I wonder at this - because what I saw earlier of Previa made me feel just that, and quite acutely. I want to make an excuse to look at Jack's photos, to see whether they have captured what I saw, but I cannot find a reasonable excuse.

"The odd thing is that I sort of threw myself under the bus as a result of that meeting, but it's worked out well for me. No-one was interested in being the face of the condition, and I argued for a long time that there wasn't any need for it, that it would be counter-productive. But eventually Bellami prevailed - he's got a good line in persuasion, but I suppose that's his thing, yes? So to prevent it from becoming some sort of Miss Fothergill's competition I volunteered to do it myself. It was pretty grim at first, but then I started to come to terms with it. I suppose it was something that I had to do, so I did it and as a part of that I sort of changed inside even if I couldn't change outside."

Previa shrugs. It has been wearing the warrior mask this whole time, giving its voice a weird muffled quality.

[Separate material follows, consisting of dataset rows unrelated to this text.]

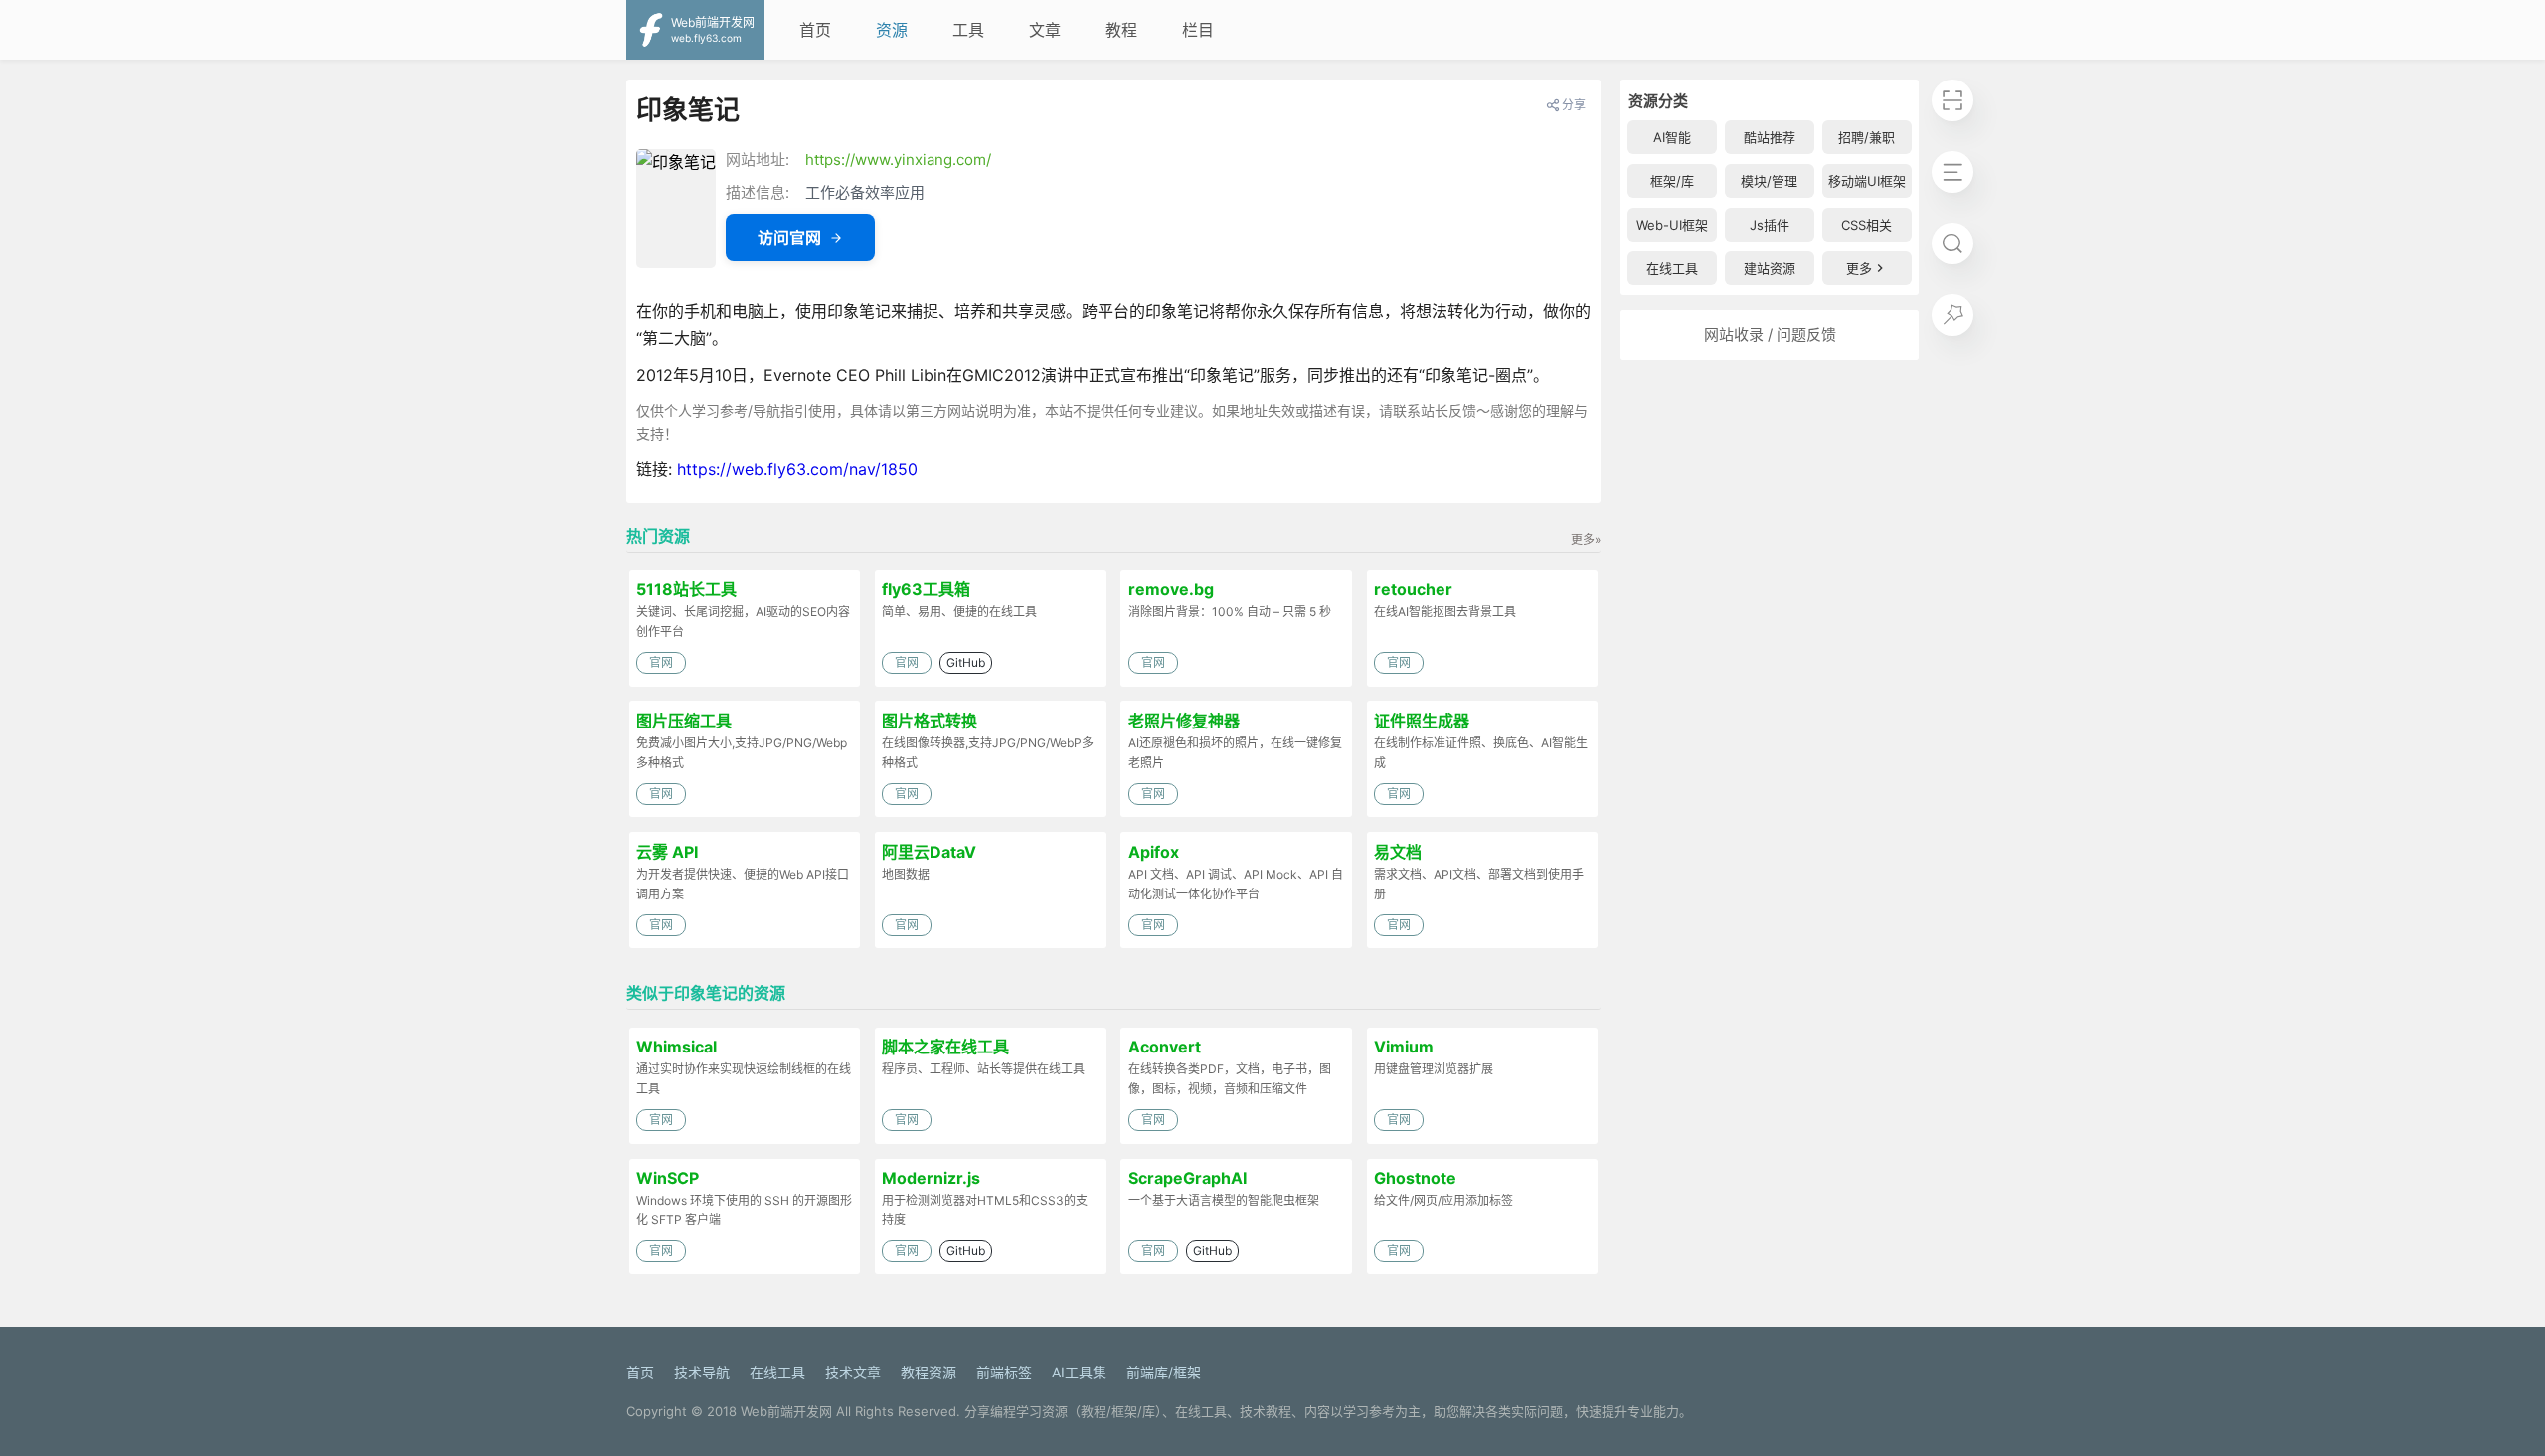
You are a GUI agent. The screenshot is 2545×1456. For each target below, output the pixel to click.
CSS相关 (1866, 225)
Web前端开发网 (786, 1411)
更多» (1586, 539)
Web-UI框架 (1672, 225)
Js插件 (1769, 225)
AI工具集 (1079, 1372)
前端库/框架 (1163, 1372)
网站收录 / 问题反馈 (1770, 334)
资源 (892, 30)
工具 (968, 30)
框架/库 (1672, 181)
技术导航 (702, 1372)
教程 (1121, 30)
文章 (1045, 30)
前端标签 (1004, 1372)
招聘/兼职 (1866, 137)
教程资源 (928, 1372)
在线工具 (1672, 268)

It removes it carefully, and I can see something that reminds me of the girlfriend who left me as a result of Bellami's advert - the closure flaps of Previa's air-holes, at the side of its temples, are rippling subtly. It is a subtle emotion, a sign of a sort of nostalgia that my girlfriend was unable to describe to me. My textbooks do not mention it, but it is my theory that it is a genuinely unique emotion, something that Myrmians can feel but that Terrans cannot.

"It's a tricky thing," Previa says. "I hated publicity, but then the more I got of it the more indifferent about it I felt. Bellami used to say that I'd get to like it, but I don't think I would have. Even now - I'm feeling a little uneasy about giving this interview."

I look over to Jack, who has stayed much longer than he'd intended to, and I see that he is thinking what I am thinking. I thank Previa for its time, and the relieved look on its face tells me that I have timed our exit just right to avoid overstaying our welcome.

I never get to ask about the genetic question. Whatever it is that Previa thinks about the controversy, it will have to remain (for the moment at least), its secret. It seems fair - it has been in the spotlight for long enough, it deserves to go back to a world where there is plenty of privacy.